わざわざ種族を異世界人としてやるぐらいだし……ぼくたちには、ちょっとしたボーナスが付いているのかな?
ギフト、つまり贈り物だね。一つ目は全員に渡されている物で、二つ目がぼく専用の物かな? うん、ぼく向けの名前だ)
そう思いながらも、少年――アカザは周りの状況を確認していく。
(反応は……不快、嫌悪、諦念……つまり外れって思われてるね。他のみんなのヤツは確かに能力が高いし能力も多かった。それに比べてぼくのは確かに弱そうに見えるんだ)
アカザにしか分からない、アカザのステータスが持つ真価。
それに気付ける者はこの場には存在せず、クラスメイトたちの中でもかなり低く、ギフトの少ないアカザに負の視線を向ける者が続出した。

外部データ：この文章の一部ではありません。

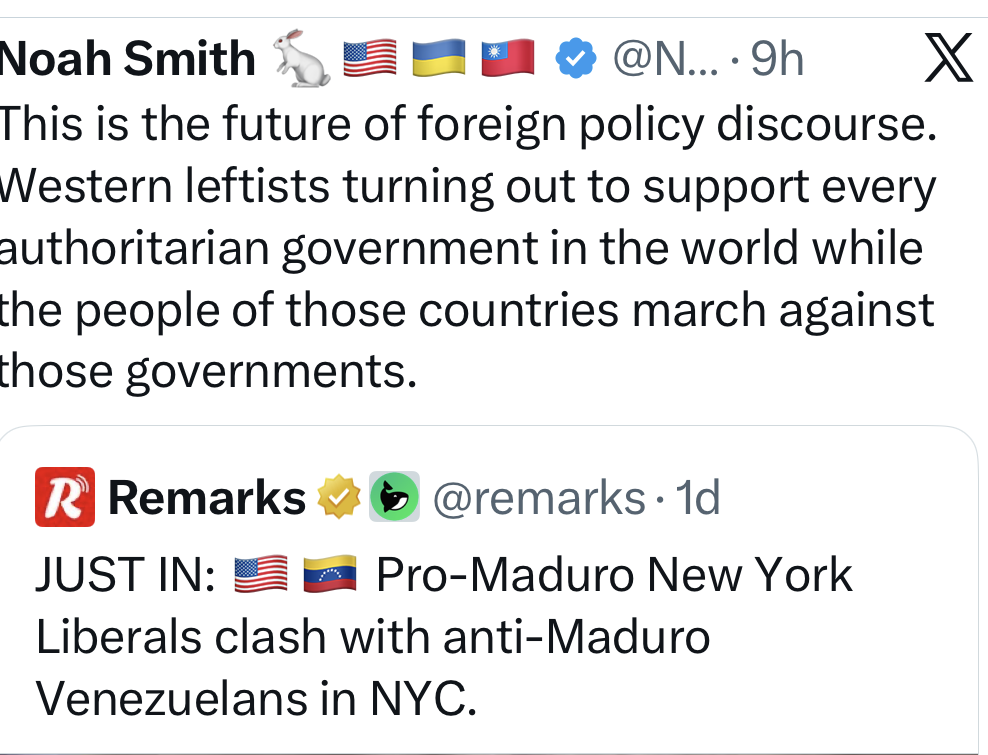The image size is (988, 755).
Task: Click the rabbit emoji beside Noah Smith
Action: [302, 60]
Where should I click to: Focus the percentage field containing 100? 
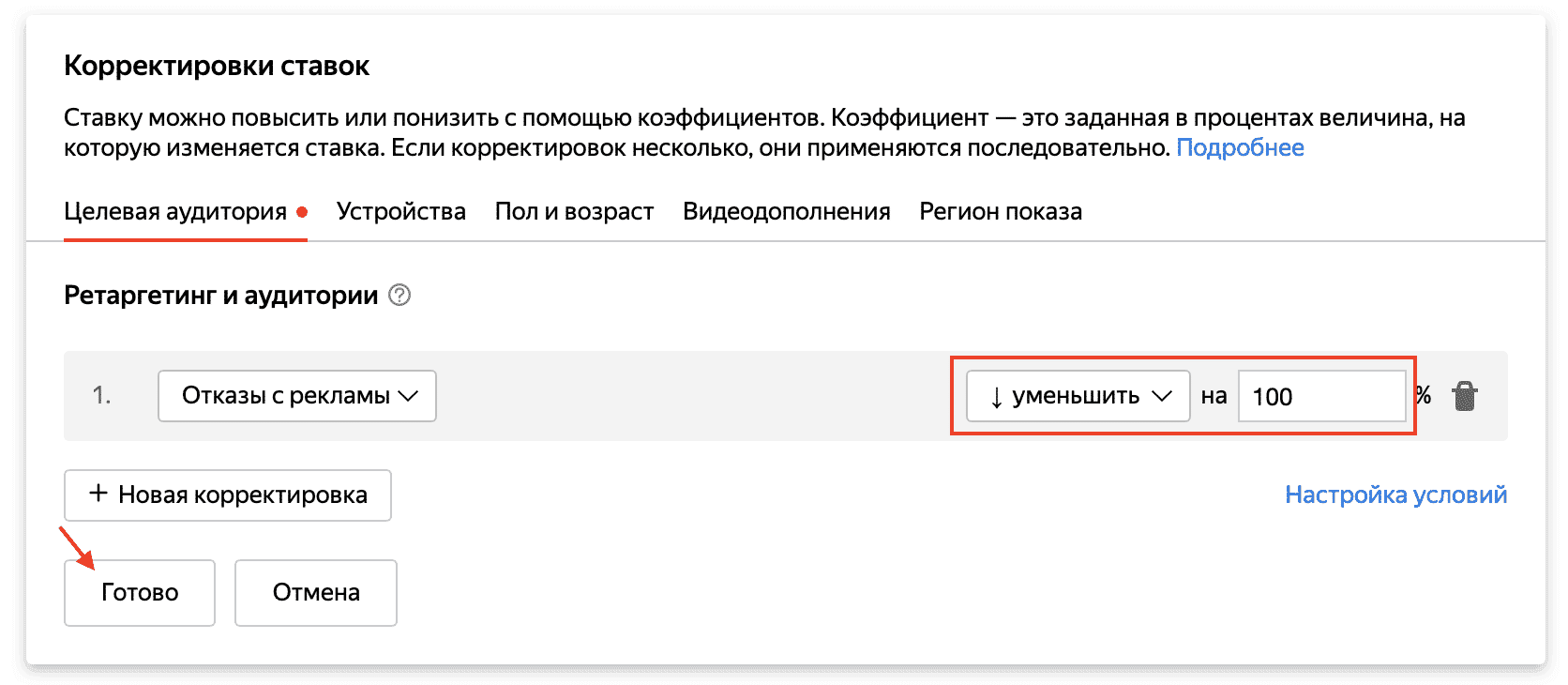point(1321,396)
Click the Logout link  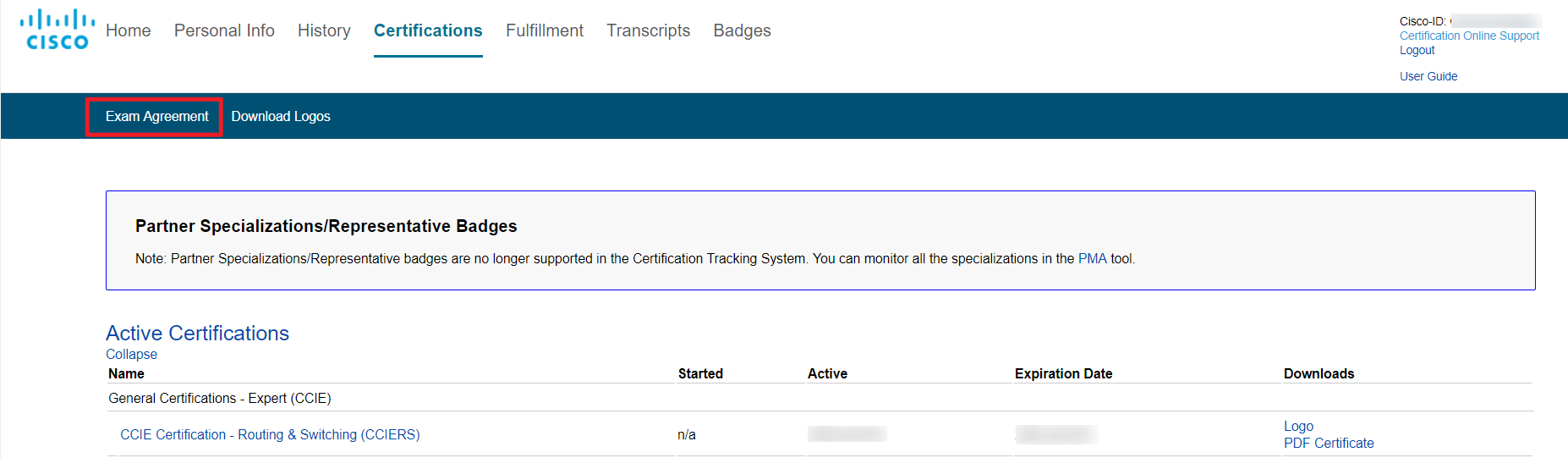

しかし、アカザはそんな視線など気にもせず、客観的な考察を続ける。
(あくまで必要なのは即戦力。ギフトとして表示されていない大器晩成型は、この場には必要とされていないんだね。ぼくのは……別にそういったギフトじゃないんだろうけど)
アカザのギフトに記された能力――(花卉栽培)の『花卉』とは、観賞用の美しい草花、という意味を持つ。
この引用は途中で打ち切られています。